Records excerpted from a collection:
##############################

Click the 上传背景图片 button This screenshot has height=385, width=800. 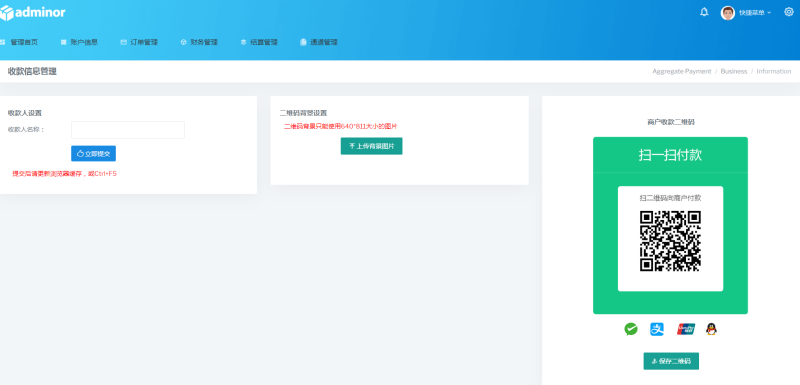tap(371, 146)
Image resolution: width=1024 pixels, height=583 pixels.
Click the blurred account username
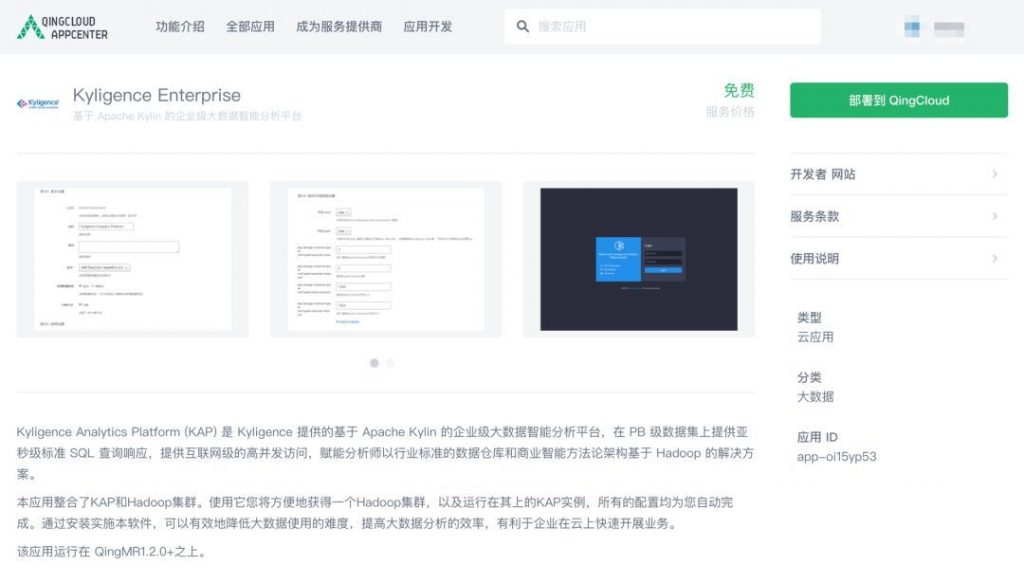point(949,29)
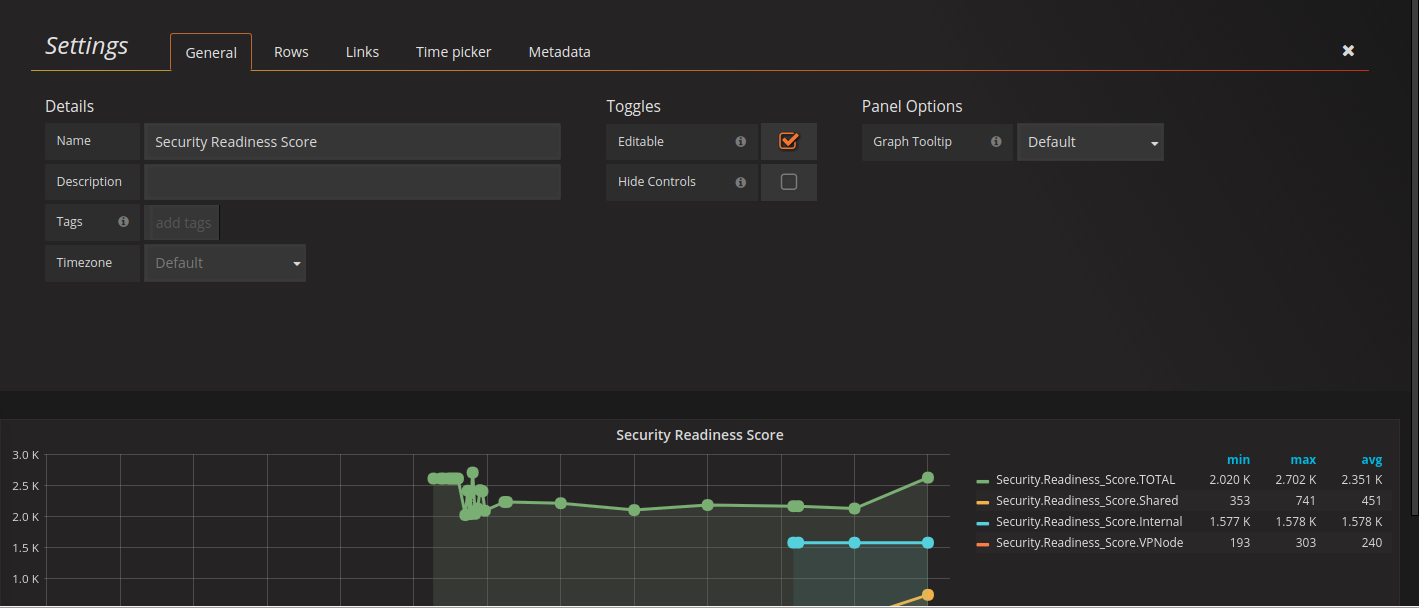The image size is (1419, 608).
Task: Click the info icon beside Hide Controls
Action: click(740, 182)
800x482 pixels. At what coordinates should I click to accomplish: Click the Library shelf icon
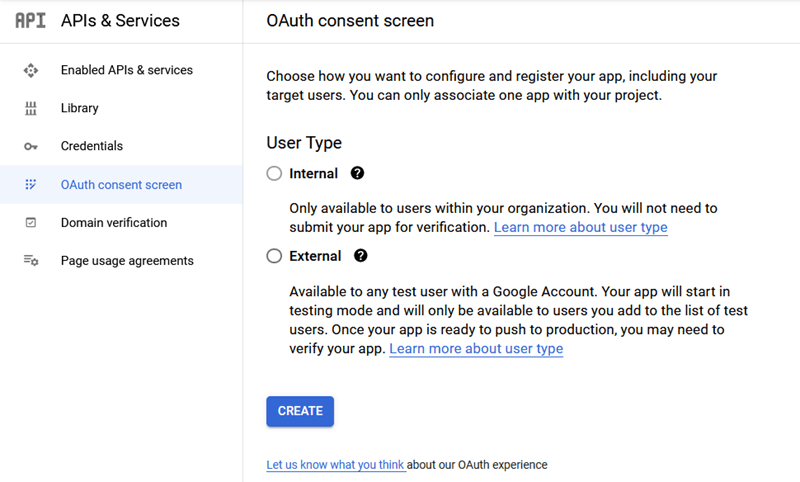(x=31, y=108)
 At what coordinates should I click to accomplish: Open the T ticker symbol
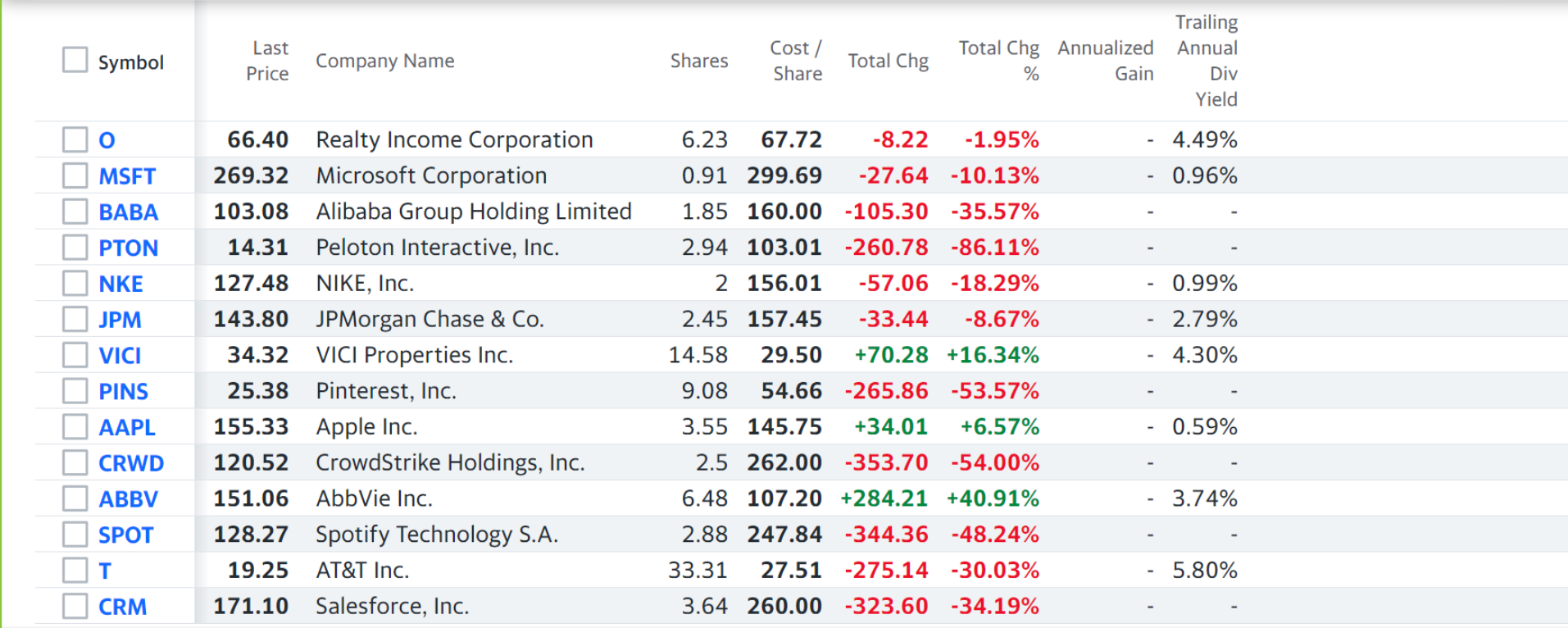105,571
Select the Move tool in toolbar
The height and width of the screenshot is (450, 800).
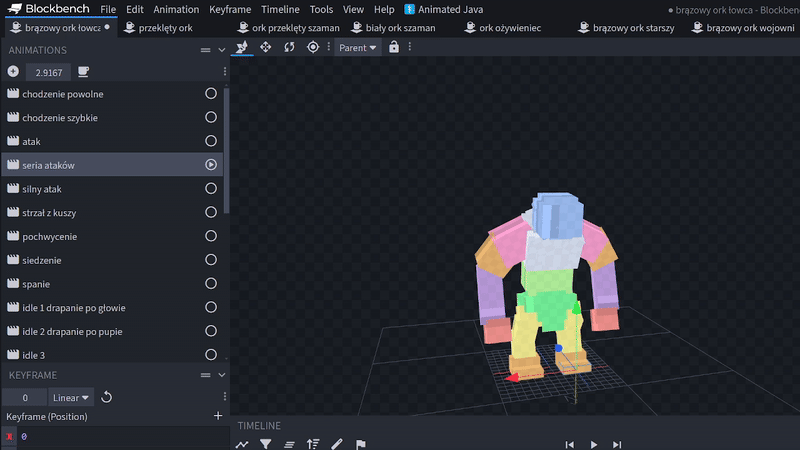pyautogui.click(x=266, y=47)
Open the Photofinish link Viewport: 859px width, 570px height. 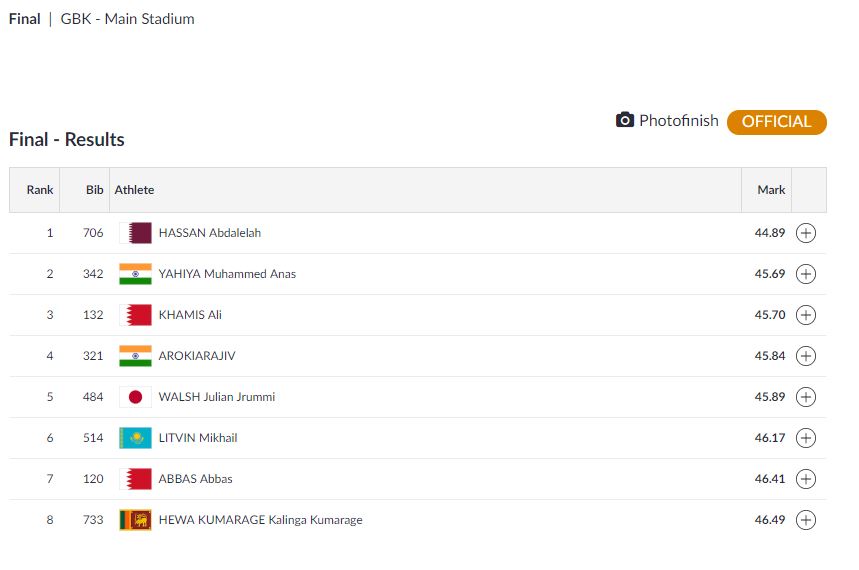(x=678, y=121)
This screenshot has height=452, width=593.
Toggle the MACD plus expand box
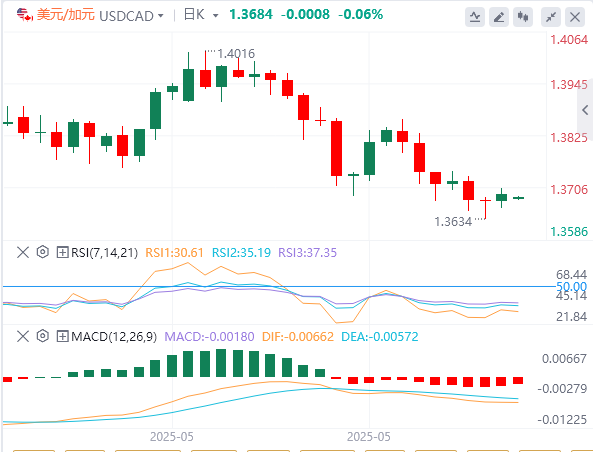pyautogui.click(x=62, y=336)
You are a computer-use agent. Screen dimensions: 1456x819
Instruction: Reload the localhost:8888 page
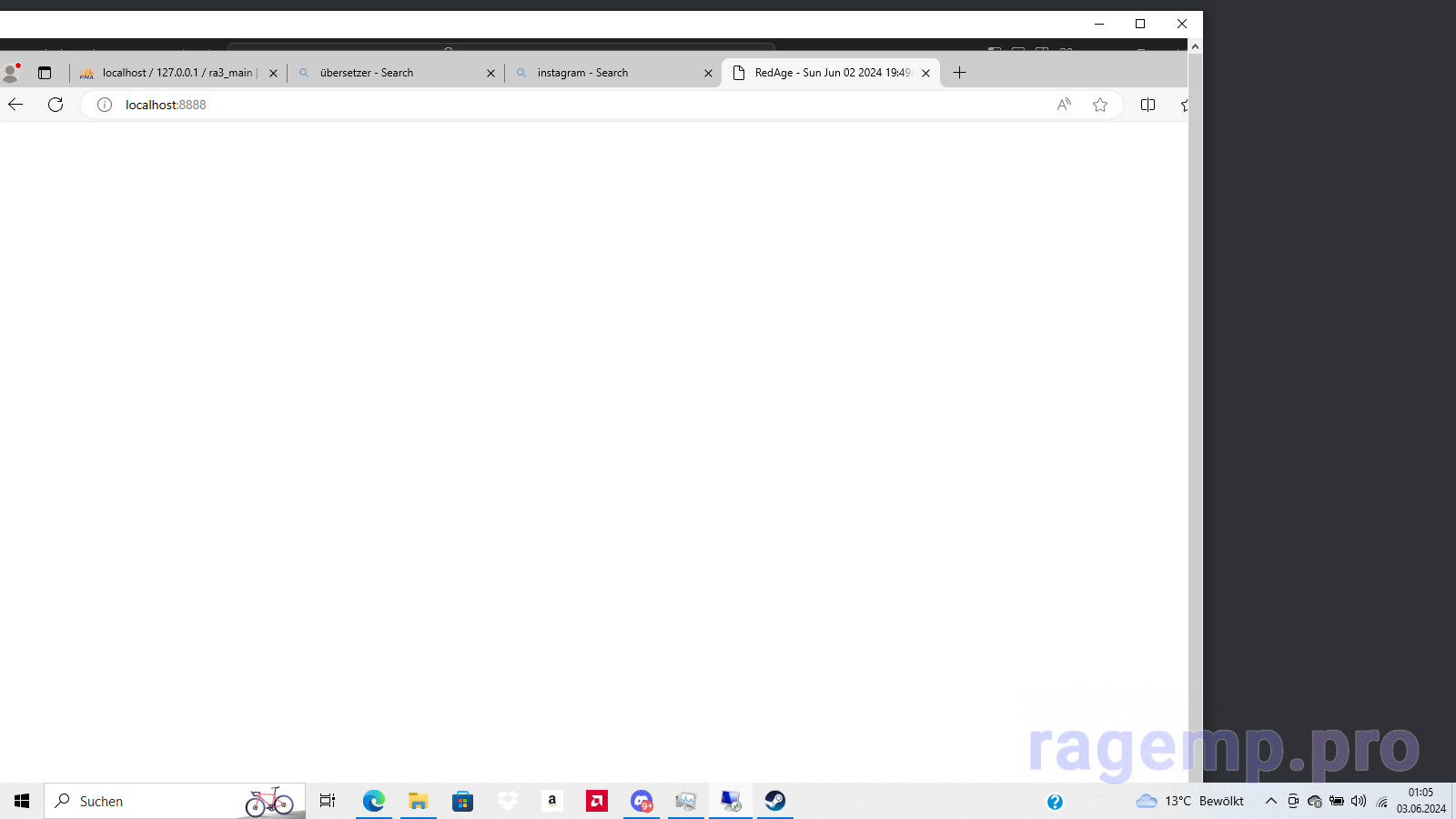pyautogui.click(x=56, y=105)
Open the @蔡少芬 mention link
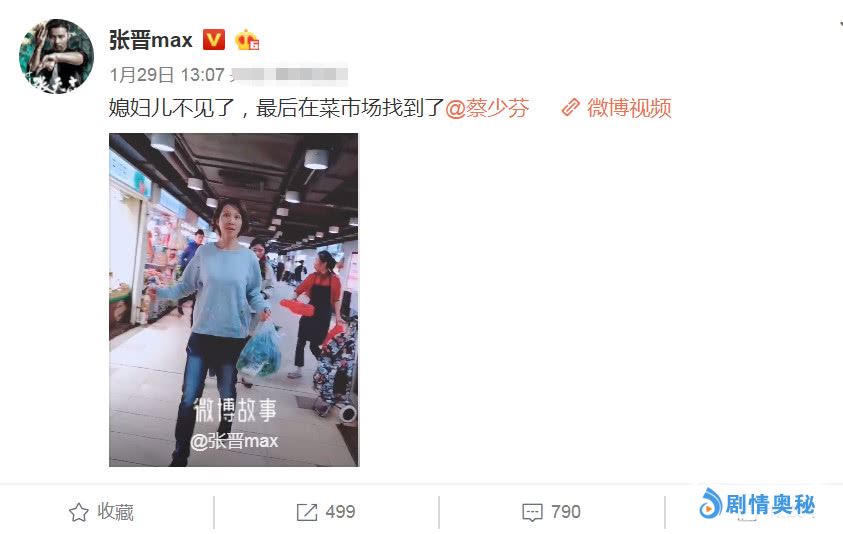This screenshot has height=534, width=843. pyautogui.click(x=487, y=108)
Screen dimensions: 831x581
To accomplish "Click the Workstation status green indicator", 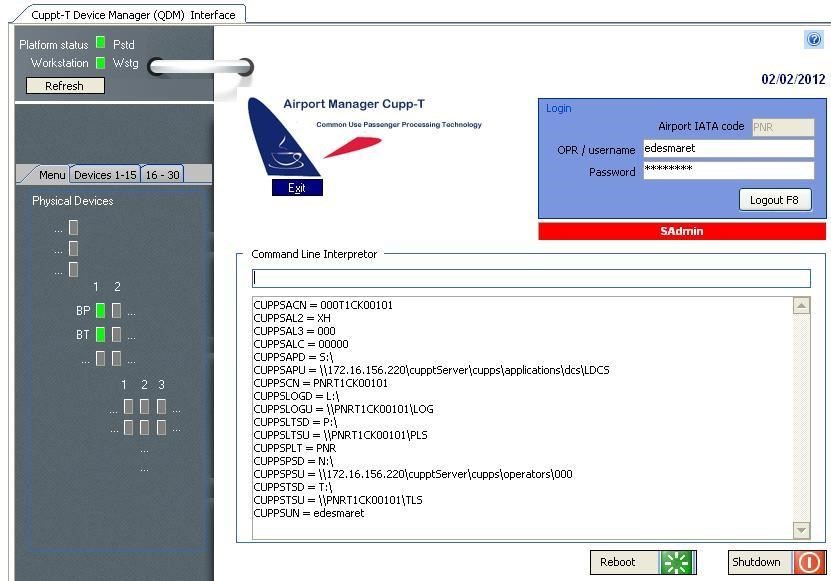I will (x=100, y=63).
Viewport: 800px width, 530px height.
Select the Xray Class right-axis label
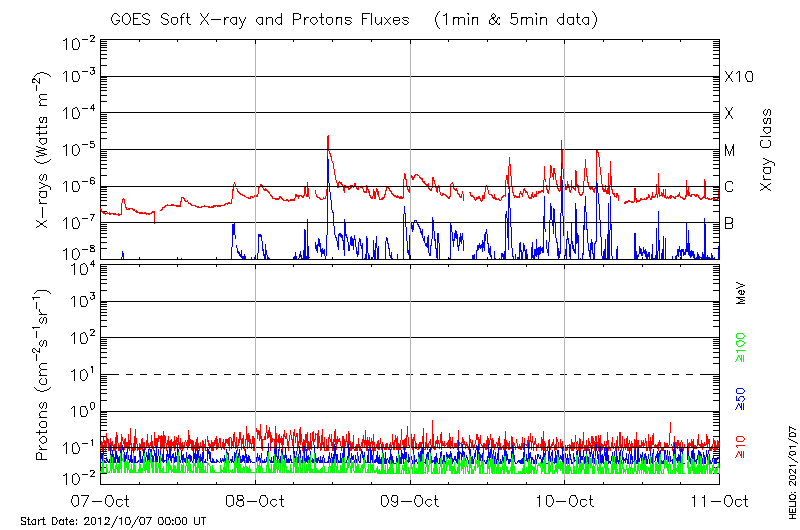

##############################

> [Your objective]
Look for the string "Select" in the entries above. Copy every line that has it.

> [Result of this task]
Select the Move tool in toolbar
Select the Xray Class right-axis label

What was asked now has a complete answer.